Chairman of African proprietary investment company, Heirs Holdings, Tony O. Elumelu, CON has called on the government to prioritise SMEs, the creative sector and access to electricity to drive job creation, inclusive growth and the diversification of the economy. He made the call while speaking on the topic “Opportunities, Productivity and Employment: Actualising the Economic Recovery and Growth Plan” at the opening plenary of the 23rd Nigerian Economic Summit with Vice President Yemi Osinbajo and Vice Chairman of General Electric, John Rice.
Speaking on the topic, Osinbajo stated that though the government has put in place policies to drive productivity and ease of doing business in Nigeria, more still needs to be done. He cited the power sector as an area the government has consciously created initiatives to incentivise businesses along the value chain but noted that the sector lacked the right form of investments.
“Even with increasing generating capacity, Tony’s company and some others have obviously improved generation capacity, and generation has improved considerably, but that last mile – distribution, is absolutely important. We need plenty of investment, especially in distribution,” he said.
While commending the government on its initiatives and N760billion intervention in the power sector, Elumelu said that the sector should be market-driven to create sustainability.
He urged the government to consider recapitalising the leveraged DISCO entities in the sector to allow capable and competent investors come in to bail out the struggling ones that are pulling the power sector back.
As these investors are, “If we fix power in Nigeria, we will increase our ease of doing business and make life significantly easier for investors, the SMES and Entrepreneurs we are trying to nurture and indeed, every Nigerian”.
Elumelu also identified the creative sector as having a huge potential and the capability to create millions of jobs if the government addresses some of its critical challenges such as piracy and intellectual rights that will enable the sector flourish.
Addressing the urgent need to prioritise SMEs, Elumelu noted that the country desperately needed a mechanism for job creation to address inclusiveness and sustainable development.
“SMEs are the engine of growth. When they succeed, they recruit, they train people and when the likes of GE come on board, they have a ready ecosystem and pipeline of supply chain players that will support what they are doing. To get it right we need to continue to prioritise our SMEs and improve the environment for SMEs to succeed,” Elumelu said.
The Vice Chairman of General Electric (GE), John Rice, responded to the need for localisation of the economy, urging the government to focus on improving infrastructure and the speed of government bureaucracy to attract and retain foreign investors and partners.
“The government needs to begin to measure itself on speed as it begins to implement its reforms,” he said.

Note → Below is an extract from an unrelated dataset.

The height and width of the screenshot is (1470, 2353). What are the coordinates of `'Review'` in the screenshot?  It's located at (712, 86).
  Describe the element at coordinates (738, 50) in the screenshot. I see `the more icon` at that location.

Elumelu, who is also the Founder of The Tony Elumelu Foundation, has been a prominent advocate for an entrepreneurially and private sector-led economy as the key to unlocking growth and development. His Foundation has committed $100 million to mentor, train and invest in 10,000 African SMEs over a 10-year period with 3,000 entrepreneurs incubated so far.
This weekend, over 1,300 entrepreneurs from 54 African countries, as well as the full African entrepreneurship ecosystem, will gather in Lagos for The Tony Elumelu Foundation Entrepreneurship Forum – the largest gathering of African entrepreneurs.